__PROBLEM TO SOLVE__. Transcribe these lines exactly, everything from the line containing "Click the WooCommerce" down to the line containing "[x=567, y=464]".

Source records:
-- -- --

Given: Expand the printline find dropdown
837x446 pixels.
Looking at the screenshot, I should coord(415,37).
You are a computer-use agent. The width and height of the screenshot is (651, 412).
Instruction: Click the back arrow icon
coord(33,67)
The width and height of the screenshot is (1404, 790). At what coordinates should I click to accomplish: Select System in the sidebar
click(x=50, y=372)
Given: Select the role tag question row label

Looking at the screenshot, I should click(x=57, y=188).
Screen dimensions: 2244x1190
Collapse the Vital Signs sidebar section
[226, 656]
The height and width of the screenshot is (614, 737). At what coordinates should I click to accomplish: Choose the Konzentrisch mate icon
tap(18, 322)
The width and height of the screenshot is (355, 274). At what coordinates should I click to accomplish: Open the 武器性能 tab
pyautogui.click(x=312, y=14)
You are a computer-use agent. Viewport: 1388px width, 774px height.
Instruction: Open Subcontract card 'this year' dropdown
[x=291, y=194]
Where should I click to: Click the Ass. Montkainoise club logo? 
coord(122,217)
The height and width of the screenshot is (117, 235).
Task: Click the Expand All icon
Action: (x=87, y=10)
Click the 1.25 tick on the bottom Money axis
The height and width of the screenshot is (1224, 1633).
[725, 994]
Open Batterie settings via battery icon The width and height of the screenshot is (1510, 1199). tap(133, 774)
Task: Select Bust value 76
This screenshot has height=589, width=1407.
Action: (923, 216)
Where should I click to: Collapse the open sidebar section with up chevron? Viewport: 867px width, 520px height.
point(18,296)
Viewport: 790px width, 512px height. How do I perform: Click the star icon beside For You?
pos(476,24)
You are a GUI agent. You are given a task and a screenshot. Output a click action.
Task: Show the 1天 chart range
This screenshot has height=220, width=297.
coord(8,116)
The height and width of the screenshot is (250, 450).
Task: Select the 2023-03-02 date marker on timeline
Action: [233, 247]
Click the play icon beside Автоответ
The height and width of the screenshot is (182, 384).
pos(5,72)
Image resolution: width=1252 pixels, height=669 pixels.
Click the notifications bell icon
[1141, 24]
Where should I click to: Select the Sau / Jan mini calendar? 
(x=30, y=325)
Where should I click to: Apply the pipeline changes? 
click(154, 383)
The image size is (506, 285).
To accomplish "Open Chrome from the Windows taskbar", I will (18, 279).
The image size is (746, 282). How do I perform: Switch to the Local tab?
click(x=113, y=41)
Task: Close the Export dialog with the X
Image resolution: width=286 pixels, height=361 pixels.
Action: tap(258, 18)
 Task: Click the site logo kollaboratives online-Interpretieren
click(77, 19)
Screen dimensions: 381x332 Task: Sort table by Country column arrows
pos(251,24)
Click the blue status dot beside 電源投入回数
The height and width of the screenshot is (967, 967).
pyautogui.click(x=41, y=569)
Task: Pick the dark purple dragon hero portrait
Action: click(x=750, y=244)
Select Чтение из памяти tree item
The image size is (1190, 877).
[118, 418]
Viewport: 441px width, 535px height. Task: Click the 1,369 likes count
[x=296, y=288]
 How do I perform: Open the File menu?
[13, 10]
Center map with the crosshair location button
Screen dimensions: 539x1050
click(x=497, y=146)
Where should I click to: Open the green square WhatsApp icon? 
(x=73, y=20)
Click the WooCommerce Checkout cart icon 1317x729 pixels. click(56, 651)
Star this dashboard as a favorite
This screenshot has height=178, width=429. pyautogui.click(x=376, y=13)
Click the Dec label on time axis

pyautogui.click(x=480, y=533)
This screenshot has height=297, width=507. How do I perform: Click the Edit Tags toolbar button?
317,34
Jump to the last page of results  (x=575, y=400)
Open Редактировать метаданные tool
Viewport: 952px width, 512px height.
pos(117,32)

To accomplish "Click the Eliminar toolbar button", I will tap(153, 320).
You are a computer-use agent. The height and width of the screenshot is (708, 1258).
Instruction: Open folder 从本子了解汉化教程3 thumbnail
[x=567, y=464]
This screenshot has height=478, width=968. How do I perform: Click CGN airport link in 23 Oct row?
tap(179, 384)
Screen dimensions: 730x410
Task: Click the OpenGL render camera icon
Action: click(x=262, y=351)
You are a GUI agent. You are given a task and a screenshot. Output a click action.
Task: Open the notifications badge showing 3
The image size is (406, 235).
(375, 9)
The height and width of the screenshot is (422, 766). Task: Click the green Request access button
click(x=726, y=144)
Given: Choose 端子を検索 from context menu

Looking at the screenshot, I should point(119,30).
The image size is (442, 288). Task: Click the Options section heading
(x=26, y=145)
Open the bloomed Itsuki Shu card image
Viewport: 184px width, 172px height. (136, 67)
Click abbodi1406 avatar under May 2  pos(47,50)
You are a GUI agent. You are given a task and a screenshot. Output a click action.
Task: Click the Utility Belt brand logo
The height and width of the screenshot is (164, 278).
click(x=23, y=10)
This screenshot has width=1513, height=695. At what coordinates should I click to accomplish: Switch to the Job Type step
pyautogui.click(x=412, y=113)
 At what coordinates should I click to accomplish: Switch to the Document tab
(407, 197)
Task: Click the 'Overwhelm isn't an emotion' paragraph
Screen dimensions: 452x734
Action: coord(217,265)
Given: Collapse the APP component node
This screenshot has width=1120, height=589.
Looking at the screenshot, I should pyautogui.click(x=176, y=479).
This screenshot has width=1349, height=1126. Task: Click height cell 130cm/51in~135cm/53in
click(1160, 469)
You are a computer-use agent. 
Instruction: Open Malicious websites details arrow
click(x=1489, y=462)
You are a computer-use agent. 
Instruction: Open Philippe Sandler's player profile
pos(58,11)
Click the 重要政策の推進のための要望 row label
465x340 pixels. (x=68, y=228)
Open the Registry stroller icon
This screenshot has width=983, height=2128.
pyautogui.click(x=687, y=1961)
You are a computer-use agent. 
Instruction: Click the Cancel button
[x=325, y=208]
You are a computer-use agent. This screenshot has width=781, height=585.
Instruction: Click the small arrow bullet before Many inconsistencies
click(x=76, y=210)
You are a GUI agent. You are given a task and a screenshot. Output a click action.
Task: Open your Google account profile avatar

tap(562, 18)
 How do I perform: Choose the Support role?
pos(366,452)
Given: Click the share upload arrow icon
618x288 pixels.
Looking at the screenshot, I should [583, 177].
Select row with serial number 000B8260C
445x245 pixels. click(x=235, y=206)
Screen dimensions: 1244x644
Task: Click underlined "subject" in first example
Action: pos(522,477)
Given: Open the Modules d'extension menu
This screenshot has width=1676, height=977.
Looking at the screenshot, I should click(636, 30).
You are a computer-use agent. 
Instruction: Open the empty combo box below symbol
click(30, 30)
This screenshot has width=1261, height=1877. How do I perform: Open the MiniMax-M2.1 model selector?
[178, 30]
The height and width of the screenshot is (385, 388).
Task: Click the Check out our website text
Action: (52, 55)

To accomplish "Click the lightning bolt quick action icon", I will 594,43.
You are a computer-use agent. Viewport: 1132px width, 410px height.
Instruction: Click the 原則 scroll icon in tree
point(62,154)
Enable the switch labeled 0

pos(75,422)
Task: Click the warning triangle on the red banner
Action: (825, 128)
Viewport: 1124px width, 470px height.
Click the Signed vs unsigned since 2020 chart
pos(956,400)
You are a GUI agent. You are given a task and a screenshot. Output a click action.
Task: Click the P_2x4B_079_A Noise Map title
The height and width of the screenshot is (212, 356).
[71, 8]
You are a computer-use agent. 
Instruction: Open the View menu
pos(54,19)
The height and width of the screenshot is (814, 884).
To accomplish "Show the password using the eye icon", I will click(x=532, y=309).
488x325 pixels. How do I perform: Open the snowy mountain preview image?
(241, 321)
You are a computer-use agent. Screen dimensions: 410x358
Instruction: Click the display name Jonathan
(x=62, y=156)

-- -- --

__REPLY__.
Click the WooCommerce Checkout cart icon 1317x729 pixels. click(56, 651)
Star this dashboard as a favorite
This screenshot has height=178, width=429. pyautogui.click(x=376, y=13)
Click the Dec label on time axis

pyautogui.click(x=480, y=533)
This screenshot has height=297, width=507. How do I perform: Click the Edit Tags toolbar button?
317,34
Jump to the last page of results  (x=575, y=400)
Open Редактировать метаданные tool
Viewport: 952px width, 512px height.
pos(117,32)

To accomplish "Click the Eliminar toolbar button", I will tap(153, 320).
You are a computer-use agent. The height and width of the screenshot is (708, 1258).
Instruction: Open folder 从本子了解汉化教程3 thumbnail
[x=567, y=464]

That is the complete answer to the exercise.